### Material for the task
******

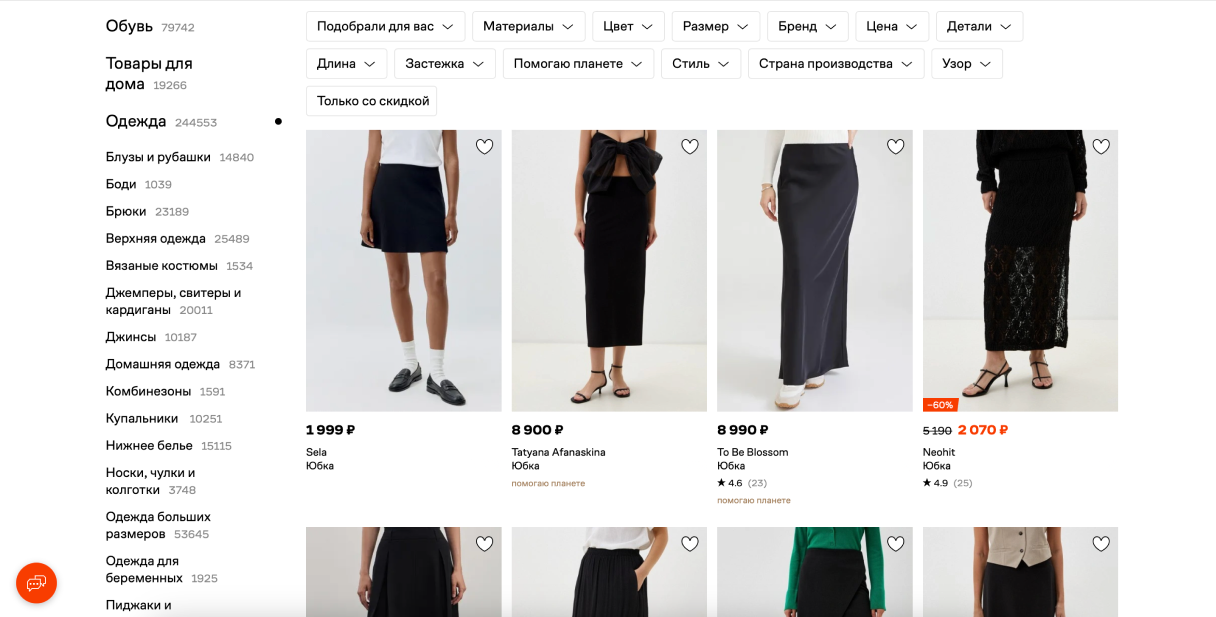The image size is (1216, 617).
Task: Click heart icon on To Be Blossom skirt
Action: [x=895, y=147]
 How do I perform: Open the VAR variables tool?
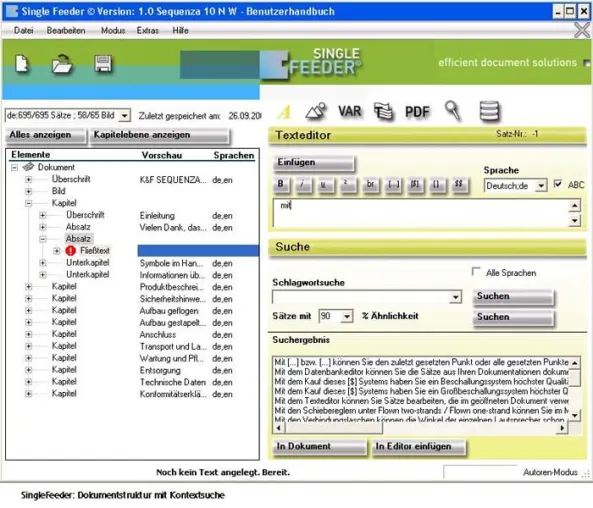pos(349,112)
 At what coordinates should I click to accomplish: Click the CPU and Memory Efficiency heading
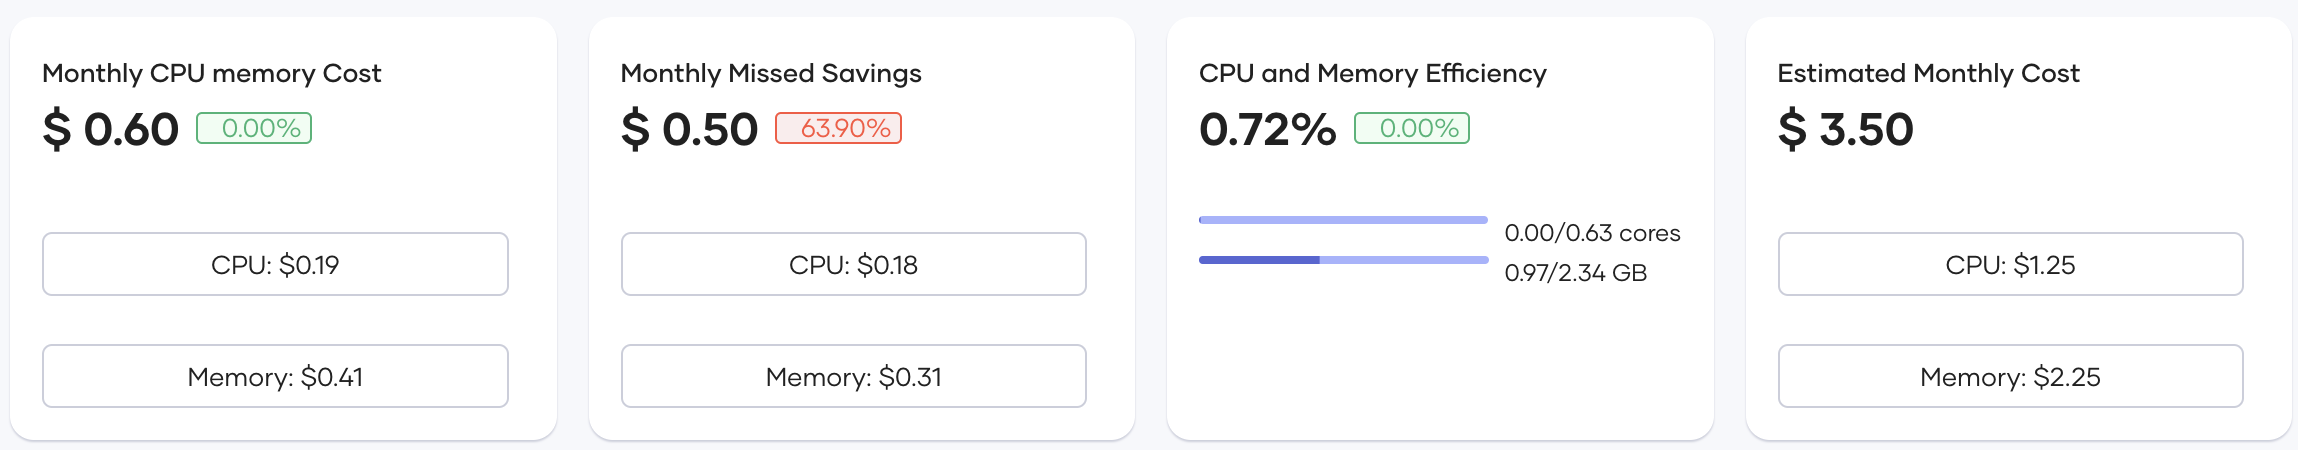[x=1372, y=73]
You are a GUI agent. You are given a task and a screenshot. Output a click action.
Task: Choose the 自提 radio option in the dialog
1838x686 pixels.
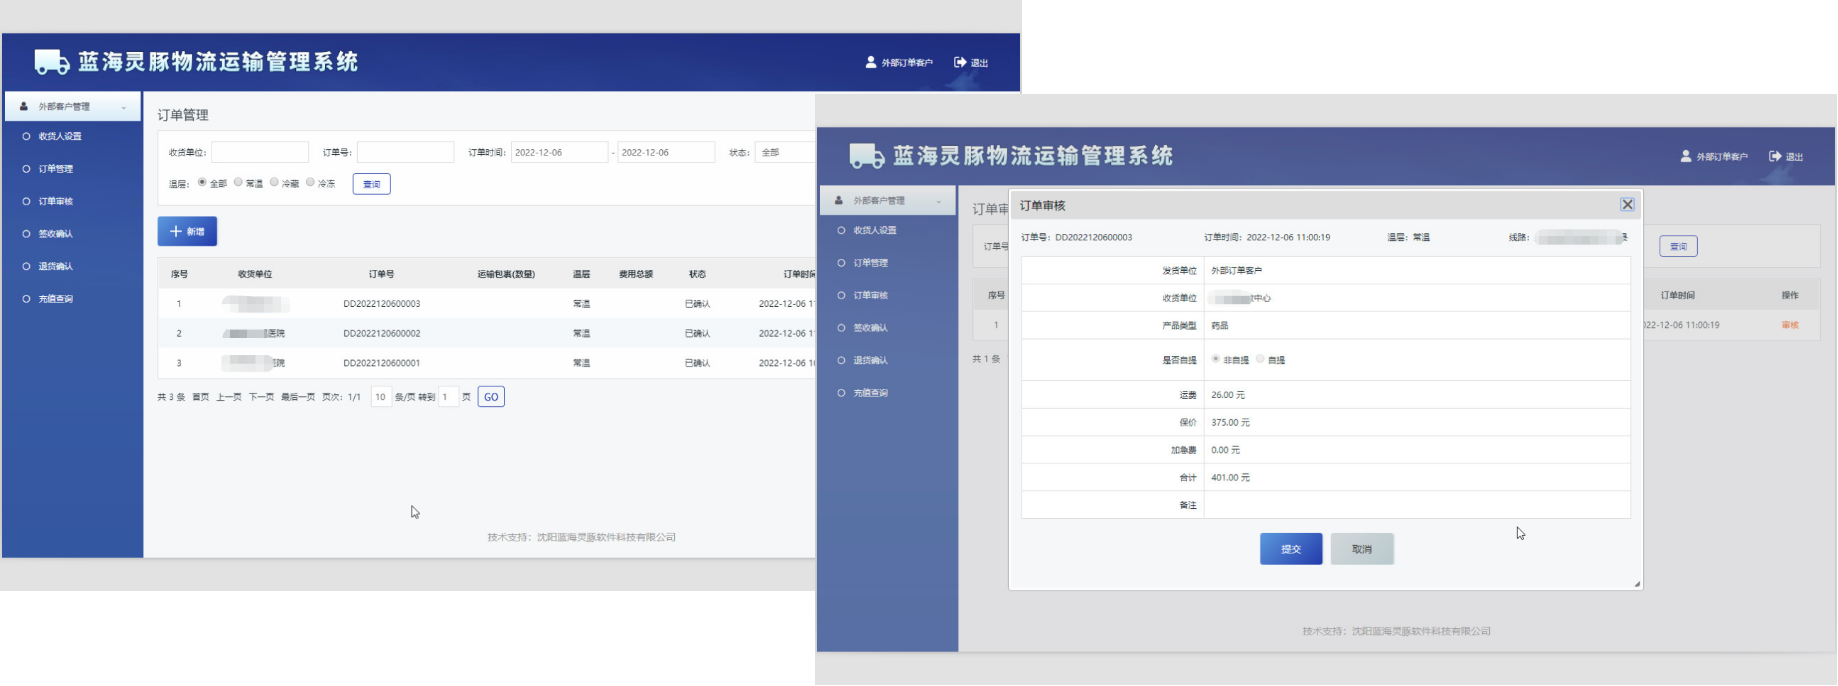(1260, 359)
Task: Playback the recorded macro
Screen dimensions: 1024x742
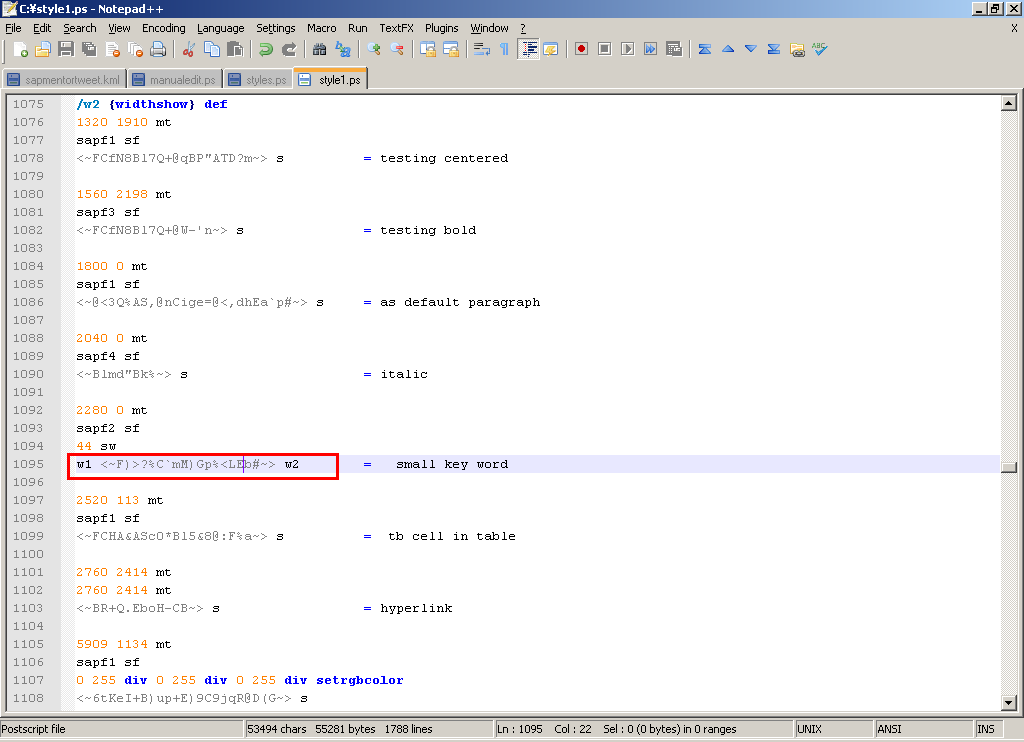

******

### What you need to do
Write the lines of the data as a JSON list of strings, one string per line, starting at the line that contains "You are a GUI" and ending at the end of the data, with both ends included. Omit blank lines and leave out the pictures.

### Final result
[
  "You are a GUI agent. You are given a task and a screenshot. Output a click action.",
  "Task: Choose the 自提 radio option in the dialog",
  "1838x686 pixels.",
  "(1260, 359)",
  "Task: Playback the recorded macro",
  "Screen dimensions: 1024x742"
]